"Canada's beef industry will struggle to expand production and sales if it focuses exclusively on traditional markets, such as North America, for its products," said Aaron Goertzen, economist, BMO Capital Markets. "It will become increasingly important for the Canadian beef industry to go where the growth is, and that growth, as we've seen, is taking place in emerging market economies."
Emerging markets such as India and Brazil, with rapidly growing populations and faster economic growth, have steadily increased their beef consumption - a pace that the United Nations' Food and Agriculture Organization expects will be sustained over the next decade, Goertzen noted. Total domestic consumption of beef and veal in India was more than 2 million metric tonnes last year - up 73 percent since 2000. Consumption in Brazil was nearly 8 million metric tonnes - up 29 per cent. In contrast, Canadians consumed just more than 1 million metric tonnes last year.

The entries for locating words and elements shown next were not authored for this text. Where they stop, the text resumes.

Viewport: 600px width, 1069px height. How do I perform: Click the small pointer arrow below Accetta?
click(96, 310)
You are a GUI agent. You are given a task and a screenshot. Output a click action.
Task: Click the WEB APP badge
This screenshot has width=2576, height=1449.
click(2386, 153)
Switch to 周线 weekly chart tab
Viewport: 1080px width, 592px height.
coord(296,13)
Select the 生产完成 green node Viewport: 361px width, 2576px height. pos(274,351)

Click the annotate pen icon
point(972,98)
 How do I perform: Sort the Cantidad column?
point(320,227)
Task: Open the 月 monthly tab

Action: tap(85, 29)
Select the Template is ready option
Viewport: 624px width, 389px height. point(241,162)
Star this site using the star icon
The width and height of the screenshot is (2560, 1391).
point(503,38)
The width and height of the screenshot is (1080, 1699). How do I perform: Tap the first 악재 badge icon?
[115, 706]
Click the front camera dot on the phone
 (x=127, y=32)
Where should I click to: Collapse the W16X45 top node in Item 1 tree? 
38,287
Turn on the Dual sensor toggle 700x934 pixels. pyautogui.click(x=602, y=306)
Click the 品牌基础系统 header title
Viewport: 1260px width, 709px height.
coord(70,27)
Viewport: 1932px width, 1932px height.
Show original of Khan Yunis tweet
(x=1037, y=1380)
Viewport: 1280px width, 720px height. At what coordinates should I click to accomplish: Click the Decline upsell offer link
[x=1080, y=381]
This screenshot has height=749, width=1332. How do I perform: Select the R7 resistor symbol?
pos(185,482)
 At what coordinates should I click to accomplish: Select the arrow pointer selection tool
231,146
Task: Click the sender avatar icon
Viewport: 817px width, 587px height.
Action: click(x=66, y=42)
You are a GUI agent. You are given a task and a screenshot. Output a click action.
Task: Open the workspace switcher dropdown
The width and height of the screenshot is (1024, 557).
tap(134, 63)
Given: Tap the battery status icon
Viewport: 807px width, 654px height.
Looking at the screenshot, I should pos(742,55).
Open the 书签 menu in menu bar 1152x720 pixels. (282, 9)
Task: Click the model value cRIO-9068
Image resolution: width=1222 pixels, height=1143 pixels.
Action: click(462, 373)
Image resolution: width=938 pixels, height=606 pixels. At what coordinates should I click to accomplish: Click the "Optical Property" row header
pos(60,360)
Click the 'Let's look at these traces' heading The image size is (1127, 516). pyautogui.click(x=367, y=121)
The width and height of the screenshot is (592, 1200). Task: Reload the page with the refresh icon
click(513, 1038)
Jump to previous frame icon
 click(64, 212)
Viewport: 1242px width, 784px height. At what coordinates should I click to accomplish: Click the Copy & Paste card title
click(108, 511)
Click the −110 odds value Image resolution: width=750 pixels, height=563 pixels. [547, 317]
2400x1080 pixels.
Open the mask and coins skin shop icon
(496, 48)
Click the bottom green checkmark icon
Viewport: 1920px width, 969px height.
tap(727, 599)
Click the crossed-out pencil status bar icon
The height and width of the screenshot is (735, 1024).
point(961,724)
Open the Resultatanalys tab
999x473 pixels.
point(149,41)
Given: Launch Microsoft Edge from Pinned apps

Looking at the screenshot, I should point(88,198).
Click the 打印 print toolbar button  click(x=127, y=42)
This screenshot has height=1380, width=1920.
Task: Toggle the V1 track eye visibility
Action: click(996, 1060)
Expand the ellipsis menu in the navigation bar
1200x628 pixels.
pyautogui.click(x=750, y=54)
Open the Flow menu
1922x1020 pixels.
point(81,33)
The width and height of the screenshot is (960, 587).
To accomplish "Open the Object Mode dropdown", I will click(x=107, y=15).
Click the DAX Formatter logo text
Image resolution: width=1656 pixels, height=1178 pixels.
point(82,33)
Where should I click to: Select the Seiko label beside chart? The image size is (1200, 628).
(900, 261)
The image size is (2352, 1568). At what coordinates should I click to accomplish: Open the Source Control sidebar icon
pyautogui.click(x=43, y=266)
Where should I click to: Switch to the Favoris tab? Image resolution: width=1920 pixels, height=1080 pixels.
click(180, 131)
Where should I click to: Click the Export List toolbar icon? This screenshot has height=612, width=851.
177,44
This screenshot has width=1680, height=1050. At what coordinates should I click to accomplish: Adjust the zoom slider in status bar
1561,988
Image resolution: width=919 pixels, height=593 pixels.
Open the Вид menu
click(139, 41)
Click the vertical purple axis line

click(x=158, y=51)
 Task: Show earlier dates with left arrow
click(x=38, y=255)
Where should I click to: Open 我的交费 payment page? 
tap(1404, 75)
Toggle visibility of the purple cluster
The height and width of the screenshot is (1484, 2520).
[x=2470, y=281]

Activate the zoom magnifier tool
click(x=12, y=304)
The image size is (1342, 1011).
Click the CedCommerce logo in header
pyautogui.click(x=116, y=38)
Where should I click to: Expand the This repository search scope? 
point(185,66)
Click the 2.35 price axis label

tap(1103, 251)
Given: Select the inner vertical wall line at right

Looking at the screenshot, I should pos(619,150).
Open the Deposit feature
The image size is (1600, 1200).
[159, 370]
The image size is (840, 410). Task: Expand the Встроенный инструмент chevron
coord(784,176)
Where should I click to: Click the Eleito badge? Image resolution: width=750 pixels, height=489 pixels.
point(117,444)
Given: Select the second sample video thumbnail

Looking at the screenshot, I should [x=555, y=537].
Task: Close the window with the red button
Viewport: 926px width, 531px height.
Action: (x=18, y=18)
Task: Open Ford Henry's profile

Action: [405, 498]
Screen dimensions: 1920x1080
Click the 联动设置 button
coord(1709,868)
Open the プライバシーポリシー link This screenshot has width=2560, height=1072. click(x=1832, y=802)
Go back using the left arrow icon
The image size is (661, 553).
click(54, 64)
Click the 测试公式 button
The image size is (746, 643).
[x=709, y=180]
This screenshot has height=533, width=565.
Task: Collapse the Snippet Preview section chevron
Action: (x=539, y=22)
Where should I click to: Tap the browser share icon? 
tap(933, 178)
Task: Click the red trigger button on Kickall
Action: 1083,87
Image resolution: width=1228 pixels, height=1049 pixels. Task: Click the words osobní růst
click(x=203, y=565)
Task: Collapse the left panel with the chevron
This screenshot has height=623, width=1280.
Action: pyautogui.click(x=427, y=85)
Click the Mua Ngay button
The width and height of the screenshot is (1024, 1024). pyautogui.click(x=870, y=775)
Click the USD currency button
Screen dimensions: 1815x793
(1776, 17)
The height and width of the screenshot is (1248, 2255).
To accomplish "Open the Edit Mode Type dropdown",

"With countries like Australia and New Zealand exporting beef heavily, it's also difficult to argue that Canada's relative isolation -- excluding our large neighbor to the south -- is a limiting factor," he added.
The livestock sector and agriculture, overall, are key economic drivers in Canada. A recent survey BMO found Canadians love homegrown beef, with more than half frequently purchasing locally produced beef, said Mike Darling, vice president, Southern Alberta Commercial District, BMO Bank of Montreal. "That being said, while this demand remains crucial, we encourage farmers to remain competitive beyond our borders by increasing productivity and focusing on efficiency through innovation and scale,” he added.
Only the most efficient producers, within Canada and globally, will be able to generate profits reliably in this challenging environment, Goertzen concluded.